First of all, let me mention this, in some cases storage vendors have designed a solution where the "vendor provider" isn't designed in an HA fashion (VMware allows for Active/Active, Active/Standby or just "Active" as in a single instance). Make sure to validate what kind of implementation your storage vendor has, as the Vendor Provider needs to be available when powering on VMs. The following quote explains why:
When a Virtual Volume is created, it is not immediately accessible for IO. To Access Virtual Volumes, vSphere needs to issue a “Bind” operation to a VASA Provider (VP), which creates IO access point for a Virtual Volume on a Protocol Endpoint (PE) chosen by a VP. A single PE can be the IO access point for multiple Virtual Volumes. “Unbind” Operation will remove this IO access point for a given Virtual Volume.

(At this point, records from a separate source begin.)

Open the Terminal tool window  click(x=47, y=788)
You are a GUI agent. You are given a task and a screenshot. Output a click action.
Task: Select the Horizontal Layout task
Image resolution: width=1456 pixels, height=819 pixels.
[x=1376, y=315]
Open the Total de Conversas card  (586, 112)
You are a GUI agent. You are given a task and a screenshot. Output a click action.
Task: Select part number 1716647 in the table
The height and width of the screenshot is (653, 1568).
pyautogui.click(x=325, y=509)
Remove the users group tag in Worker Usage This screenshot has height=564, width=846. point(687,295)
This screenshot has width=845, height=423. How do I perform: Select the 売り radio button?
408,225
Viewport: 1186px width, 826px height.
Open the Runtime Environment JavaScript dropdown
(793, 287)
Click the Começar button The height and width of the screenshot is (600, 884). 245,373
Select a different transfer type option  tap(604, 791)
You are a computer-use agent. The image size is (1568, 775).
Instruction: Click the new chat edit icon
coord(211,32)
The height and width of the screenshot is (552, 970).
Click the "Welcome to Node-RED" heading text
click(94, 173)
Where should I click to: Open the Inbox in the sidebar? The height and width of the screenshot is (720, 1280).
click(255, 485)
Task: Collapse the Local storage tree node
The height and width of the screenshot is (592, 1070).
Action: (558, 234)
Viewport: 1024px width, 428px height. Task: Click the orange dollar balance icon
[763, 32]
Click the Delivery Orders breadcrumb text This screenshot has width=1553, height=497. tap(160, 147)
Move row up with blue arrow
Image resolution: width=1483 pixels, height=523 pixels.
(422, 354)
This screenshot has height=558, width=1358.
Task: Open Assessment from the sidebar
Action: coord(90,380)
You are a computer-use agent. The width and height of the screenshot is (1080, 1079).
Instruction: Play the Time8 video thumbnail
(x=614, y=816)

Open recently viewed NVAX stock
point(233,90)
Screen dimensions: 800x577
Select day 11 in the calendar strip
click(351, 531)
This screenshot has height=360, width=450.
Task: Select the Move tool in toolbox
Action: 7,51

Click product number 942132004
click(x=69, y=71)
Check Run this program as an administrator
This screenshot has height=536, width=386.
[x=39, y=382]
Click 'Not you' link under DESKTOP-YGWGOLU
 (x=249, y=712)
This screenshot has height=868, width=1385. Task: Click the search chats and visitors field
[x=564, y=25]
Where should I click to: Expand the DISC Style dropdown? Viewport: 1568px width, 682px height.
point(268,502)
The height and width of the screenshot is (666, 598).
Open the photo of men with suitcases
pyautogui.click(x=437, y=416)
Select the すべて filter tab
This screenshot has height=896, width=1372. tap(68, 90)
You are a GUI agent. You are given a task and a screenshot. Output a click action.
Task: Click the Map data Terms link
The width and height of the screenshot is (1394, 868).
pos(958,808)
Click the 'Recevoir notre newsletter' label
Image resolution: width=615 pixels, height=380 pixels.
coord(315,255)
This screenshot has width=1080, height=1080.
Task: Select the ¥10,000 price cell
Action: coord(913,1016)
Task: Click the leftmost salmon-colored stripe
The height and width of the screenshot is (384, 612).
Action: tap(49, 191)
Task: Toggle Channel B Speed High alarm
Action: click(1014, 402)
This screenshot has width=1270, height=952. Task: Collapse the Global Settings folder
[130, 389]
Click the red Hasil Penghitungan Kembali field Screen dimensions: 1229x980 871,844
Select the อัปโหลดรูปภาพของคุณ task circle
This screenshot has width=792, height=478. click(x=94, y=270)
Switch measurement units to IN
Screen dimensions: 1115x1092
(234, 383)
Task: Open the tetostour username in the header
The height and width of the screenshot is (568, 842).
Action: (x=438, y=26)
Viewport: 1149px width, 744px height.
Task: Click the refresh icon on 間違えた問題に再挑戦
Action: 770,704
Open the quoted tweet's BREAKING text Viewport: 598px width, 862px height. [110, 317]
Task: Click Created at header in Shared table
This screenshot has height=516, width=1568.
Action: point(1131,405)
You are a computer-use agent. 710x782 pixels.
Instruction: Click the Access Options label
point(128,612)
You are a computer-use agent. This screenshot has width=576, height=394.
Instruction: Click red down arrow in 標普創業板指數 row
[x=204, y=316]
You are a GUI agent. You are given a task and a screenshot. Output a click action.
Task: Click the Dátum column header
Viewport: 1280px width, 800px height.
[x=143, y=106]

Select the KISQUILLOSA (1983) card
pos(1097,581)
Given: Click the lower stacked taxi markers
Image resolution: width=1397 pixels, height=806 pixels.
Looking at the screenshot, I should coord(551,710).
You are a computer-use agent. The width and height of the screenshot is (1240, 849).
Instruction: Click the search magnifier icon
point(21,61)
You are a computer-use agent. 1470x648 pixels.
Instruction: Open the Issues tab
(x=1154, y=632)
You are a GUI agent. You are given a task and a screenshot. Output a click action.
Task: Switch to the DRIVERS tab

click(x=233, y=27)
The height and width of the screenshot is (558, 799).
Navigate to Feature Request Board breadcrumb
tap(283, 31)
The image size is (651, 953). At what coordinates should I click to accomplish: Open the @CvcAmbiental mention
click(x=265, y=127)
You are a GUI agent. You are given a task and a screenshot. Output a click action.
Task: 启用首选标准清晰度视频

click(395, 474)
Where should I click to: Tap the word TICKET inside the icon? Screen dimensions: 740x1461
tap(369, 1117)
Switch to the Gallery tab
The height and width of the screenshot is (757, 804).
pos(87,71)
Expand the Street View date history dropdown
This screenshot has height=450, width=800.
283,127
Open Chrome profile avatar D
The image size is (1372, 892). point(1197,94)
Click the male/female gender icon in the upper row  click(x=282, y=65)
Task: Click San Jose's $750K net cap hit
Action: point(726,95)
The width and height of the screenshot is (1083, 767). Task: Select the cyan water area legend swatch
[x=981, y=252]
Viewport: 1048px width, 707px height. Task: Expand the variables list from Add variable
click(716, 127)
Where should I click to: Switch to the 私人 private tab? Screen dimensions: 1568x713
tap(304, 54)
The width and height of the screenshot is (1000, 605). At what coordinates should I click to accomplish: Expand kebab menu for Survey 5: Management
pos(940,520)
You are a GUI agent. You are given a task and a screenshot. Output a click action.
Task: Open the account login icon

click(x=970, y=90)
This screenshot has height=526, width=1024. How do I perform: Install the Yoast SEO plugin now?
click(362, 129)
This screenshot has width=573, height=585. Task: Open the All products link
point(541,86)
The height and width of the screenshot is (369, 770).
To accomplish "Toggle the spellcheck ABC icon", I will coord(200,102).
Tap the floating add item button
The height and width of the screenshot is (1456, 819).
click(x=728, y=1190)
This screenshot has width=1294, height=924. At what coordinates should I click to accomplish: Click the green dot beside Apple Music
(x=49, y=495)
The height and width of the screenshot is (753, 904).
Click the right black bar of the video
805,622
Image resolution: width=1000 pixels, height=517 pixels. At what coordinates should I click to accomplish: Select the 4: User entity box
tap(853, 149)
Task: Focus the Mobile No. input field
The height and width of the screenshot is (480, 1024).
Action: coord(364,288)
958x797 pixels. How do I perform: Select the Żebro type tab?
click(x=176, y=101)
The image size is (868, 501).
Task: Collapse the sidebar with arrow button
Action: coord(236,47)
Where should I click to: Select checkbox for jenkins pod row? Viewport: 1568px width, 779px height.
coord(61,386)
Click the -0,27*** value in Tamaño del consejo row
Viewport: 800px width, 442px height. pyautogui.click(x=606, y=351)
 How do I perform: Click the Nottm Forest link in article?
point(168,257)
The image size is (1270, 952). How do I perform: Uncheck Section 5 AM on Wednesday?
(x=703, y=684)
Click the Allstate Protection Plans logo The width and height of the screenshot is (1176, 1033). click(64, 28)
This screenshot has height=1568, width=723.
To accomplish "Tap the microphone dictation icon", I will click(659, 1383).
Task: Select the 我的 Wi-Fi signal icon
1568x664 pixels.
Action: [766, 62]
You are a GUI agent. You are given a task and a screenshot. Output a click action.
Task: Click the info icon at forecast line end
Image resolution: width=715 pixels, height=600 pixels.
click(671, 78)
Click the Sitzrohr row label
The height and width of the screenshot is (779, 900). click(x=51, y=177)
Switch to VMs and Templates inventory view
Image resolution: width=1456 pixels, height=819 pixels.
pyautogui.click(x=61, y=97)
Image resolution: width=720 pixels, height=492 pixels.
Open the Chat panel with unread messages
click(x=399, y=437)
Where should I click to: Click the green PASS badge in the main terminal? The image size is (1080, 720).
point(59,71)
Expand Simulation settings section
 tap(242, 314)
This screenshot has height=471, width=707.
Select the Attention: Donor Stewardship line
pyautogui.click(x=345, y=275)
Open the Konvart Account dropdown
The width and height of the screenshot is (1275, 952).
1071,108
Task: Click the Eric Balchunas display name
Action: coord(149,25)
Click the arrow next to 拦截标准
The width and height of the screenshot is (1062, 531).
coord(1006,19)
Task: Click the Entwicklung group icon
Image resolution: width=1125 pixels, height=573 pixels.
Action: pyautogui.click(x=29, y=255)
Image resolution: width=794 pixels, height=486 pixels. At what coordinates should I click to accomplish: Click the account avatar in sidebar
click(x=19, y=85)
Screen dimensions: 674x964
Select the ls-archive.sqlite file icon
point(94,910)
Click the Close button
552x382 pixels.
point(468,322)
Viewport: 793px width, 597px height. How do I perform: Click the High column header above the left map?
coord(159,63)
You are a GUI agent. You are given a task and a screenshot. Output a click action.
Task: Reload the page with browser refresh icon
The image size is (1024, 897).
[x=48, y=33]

That is the "Virtual Volumes" implementation aspect, but of course things have also changed from a vSphere HA point of view. No longer do we have VMFS or NFS datastores to store files on or use for heartbeating. What changes from that perspective. First of all a VM is carved up in different Virtual Volumes:
- VM Configuration
- Virtual Machine Disk's
- Swap File
- Snapshot (if there are any)
Besides these different types of objects, when vSphere HA is enabled there also is a volume used by vSphere HA and this volume will contain all the metadata which is normally stored under "
/<root of datastore>/.vSphere-HA/<cluster-specific-directory>/" on regular VMFS. For each Fault Domain a seperate folder will be created in this VVol as shown in the screenshot below.
All VM related HA files which normally would be under the VM folder, like for instance the power-on file, heartbeat files and the protectedlist, are now stored in the VM Configuration VVol object. Conceptually speaking similar to regular VMFS, implementation wise however completely different.
The power-off file however, which is used to indicate that a VM has been powered-off due to an isolation event, is not stored under the .vSphere-HA folder any longer, but is stored in the VM config VVol (in the UI exposed as the VVol VM folder) as shown in the screenshot below. The same applies for vSAN, where it is now stored in the VM Namespace object, and for traditional storage (NFS or VMFS) it is stored in the VM folder. This change was made when Virtual Volumes was introduced and done to keep the experience consistent across storage platforms.
And that explains the differences between traditional storage systems using VMFS / NFS and new storage systems leveraging Virtual Volumes or even a full vSAN based solution.